TO WAKE up in the morning and discover that your car has been broken in to or vandalised is one of the irritants of modern life. The victims of such crimes are faced with the nuisance of arranging for repairs and contacting insurance companies. Their property has been damaged and their space has been invaded. What has happened to them might not count as a major crime, but it is extremely upsetting.

Such problems are highlighted in residential areas close to the centre of York, where most houses lack garages and cars have to be parked on the street. Not only that, but many motorists have to pay City of York Council for the privilege of parking outside their own homes.

For residents of one York housing estate, such problems reached a peak at the weekend when nearly a dozen vehicles were broken into at a car park that serves three blocks of flats in Coggan Close, South Bank.

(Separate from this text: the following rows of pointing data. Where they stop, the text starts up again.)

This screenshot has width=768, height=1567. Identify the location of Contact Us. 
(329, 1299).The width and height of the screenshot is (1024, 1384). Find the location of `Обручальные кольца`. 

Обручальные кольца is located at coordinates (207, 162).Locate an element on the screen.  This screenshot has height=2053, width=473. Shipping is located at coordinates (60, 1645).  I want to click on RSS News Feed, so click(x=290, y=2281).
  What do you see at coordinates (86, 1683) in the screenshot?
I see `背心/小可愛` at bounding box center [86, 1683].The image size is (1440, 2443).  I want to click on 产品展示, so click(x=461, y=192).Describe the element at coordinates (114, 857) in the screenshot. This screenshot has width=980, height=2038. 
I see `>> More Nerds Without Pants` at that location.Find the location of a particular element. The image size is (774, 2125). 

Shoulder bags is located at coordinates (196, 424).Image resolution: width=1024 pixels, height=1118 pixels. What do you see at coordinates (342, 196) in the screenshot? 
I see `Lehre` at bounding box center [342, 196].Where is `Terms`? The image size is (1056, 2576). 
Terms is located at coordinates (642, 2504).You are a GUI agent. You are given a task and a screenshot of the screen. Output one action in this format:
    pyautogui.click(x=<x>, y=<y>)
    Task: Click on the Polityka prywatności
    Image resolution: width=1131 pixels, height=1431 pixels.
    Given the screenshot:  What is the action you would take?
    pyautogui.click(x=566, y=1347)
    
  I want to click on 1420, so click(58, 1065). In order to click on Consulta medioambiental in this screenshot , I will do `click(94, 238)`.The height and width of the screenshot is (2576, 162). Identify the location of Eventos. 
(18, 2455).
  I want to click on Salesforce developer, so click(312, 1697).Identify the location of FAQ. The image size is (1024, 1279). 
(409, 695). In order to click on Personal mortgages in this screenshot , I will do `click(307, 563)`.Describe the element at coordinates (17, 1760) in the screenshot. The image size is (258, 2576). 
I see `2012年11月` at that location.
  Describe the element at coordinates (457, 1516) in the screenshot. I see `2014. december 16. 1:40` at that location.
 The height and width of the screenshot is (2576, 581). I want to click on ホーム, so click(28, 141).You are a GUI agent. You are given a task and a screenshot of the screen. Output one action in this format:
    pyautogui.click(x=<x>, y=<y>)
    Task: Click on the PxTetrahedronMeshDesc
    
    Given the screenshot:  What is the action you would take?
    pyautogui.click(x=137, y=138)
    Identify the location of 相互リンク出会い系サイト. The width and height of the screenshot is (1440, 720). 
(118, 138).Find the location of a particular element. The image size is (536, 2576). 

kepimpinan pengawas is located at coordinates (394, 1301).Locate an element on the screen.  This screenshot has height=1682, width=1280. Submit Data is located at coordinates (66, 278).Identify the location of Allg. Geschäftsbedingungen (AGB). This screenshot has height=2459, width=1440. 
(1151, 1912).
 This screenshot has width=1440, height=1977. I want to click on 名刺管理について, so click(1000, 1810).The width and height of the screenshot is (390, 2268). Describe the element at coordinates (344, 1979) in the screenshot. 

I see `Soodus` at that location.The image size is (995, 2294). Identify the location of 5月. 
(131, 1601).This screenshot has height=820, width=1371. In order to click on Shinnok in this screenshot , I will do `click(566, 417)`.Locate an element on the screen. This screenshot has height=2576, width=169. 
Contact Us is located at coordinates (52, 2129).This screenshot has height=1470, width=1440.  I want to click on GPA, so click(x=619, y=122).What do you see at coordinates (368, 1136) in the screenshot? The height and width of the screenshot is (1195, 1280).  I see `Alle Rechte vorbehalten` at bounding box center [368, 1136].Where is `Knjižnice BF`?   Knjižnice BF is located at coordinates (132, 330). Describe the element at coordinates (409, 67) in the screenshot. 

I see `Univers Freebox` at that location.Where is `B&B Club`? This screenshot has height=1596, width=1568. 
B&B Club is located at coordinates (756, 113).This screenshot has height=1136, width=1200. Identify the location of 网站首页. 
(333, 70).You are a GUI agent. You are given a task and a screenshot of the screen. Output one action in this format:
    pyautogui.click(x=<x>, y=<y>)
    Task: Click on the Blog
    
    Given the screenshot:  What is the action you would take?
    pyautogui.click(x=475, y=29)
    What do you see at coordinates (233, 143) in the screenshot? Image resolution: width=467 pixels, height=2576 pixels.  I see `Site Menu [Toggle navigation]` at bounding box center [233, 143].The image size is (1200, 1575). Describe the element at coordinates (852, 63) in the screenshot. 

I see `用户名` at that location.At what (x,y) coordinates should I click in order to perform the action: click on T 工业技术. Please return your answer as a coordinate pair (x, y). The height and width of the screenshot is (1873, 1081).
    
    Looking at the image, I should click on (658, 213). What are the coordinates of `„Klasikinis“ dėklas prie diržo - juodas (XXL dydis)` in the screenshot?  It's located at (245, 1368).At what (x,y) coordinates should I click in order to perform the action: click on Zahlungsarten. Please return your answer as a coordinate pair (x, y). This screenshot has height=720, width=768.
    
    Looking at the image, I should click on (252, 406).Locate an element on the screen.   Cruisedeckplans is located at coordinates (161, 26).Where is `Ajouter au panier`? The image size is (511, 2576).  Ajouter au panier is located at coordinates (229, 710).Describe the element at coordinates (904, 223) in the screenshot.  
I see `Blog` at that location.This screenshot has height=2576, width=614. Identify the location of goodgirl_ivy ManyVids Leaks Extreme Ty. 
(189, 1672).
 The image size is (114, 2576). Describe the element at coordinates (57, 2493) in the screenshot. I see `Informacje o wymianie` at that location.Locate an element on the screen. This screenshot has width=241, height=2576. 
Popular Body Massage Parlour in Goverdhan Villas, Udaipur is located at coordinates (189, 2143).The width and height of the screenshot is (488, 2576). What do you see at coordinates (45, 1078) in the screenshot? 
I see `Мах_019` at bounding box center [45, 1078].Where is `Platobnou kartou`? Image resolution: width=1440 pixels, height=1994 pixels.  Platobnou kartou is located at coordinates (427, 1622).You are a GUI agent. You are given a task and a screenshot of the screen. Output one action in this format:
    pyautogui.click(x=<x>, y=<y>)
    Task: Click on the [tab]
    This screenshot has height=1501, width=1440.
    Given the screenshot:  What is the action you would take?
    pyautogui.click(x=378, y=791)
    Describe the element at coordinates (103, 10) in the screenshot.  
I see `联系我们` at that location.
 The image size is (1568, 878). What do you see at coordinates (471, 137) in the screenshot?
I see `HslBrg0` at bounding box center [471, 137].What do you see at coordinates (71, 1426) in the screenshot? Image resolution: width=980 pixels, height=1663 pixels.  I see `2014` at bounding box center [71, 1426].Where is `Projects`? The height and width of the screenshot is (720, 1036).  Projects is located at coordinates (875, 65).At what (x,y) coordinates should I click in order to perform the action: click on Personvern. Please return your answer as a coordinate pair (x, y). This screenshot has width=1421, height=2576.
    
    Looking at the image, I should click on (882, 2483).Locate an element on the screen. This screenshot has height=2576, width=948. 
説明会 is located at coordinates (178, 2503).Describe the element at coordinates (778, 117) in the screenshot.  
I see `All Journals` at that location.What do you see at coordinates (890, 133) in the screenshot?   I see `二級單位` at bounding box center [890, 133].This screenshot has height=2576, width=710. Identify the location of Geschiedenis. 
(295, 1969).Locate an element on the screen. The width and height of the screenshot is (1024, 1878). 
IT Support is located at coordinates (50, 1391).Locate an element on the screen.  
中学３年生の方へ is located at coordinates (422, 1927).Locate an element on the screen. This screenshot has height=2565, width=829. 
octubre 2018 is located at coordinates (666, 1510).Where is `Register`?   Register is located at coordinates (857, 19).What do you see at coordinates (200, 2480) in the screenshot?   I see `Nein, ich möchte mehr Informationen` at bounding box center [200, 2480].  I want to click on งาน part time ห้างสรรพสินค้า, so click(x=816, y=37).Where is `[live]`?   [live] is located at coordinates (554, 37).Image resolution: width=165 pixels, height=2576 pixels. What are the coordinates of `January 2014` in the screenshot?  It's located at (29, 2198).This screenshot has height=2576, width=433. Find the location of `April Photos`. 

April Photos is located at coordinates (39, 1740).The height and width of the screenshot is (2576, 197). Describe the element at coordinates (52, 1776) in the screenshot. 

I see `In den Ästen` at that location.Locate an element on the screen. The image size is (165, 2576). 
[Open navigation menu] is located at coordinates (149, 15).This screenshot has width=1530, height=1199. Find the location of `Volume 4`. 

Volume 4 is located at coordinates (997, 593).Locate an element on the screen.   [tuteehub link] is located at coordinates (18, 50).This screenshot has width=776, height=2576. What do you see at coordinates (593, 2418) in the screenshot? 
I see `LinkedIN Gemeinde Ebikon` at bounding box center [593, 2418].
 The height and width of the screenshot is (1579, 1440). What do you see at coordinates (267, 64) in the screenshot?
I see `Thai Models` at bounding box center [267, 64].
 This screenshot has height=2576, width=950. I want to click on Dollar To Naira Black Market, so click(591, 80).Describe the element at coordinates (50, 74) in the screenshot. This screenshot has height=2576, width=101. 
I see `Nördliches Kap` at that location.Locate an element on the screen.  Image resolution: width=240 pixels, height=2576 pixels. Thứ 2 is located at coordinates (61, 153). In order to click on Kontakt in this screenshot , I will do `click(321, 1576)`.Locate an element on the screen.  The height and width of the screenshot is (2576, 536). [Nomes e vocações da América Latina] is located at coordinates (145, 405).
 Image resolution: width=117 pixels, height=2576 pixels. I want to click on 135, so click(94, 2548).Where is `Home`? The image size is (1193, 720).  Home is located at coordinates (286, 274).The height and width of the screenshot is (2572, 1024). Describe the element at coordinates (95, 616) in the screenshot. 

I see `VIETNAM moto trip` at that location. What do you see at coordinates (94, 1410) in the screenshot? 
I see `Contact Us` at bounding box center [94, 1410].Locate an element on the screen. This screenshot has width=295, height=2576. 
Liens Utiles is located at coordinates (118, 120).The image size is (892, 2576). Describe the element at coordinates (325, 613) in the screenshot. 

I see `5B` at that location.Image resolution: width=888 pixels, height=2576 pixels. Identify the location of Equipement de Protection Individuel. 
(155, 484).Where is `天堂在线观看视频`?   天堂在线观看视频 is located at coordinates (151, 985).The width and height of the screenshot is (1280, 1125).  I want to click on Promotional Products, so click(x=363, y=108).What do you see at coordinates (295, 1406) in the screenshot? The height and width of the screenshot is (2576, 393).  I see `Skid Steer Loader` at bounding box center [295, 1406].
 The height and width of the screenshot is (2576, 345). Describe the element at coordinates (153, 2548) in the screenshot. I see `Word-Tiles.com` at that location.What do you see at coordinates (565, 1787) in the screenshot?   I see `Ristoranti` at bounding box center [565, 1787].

Thieves appear to have picked out cars that did not have modern alarm systems, which suggests that they worked methodically and knew what they were up to. It also suggests that car alarms might be a good investment.

According to one aggrieved local, "groups of lads" come on to the estate and cause problems. Whether or not such youths were behind Saturday's incidents, it is a sad fact of modern life that we hear all too often about crime among the young.

A new report from the York-based Joseph Rowntree Foundation, released today, finds that almost half of school children aged 11 to 17 have committed a crime. The report, based on a study of 14,000 secondary school pupils who filled in confidential questionnaires, also uncovered disturbing evidence of under-age drinking, alongside violence, weapon-carrying and fights.

All of this will make for gloomy reading. Yet we should not get carried away. Most teenagers are good most of the time, and often they can surprise with their good deeds, as illustrated by the Huntington School pupils who walked 15 miles at the weekend to raise money in memory of their classmate Jamie Bucknell, who died last year.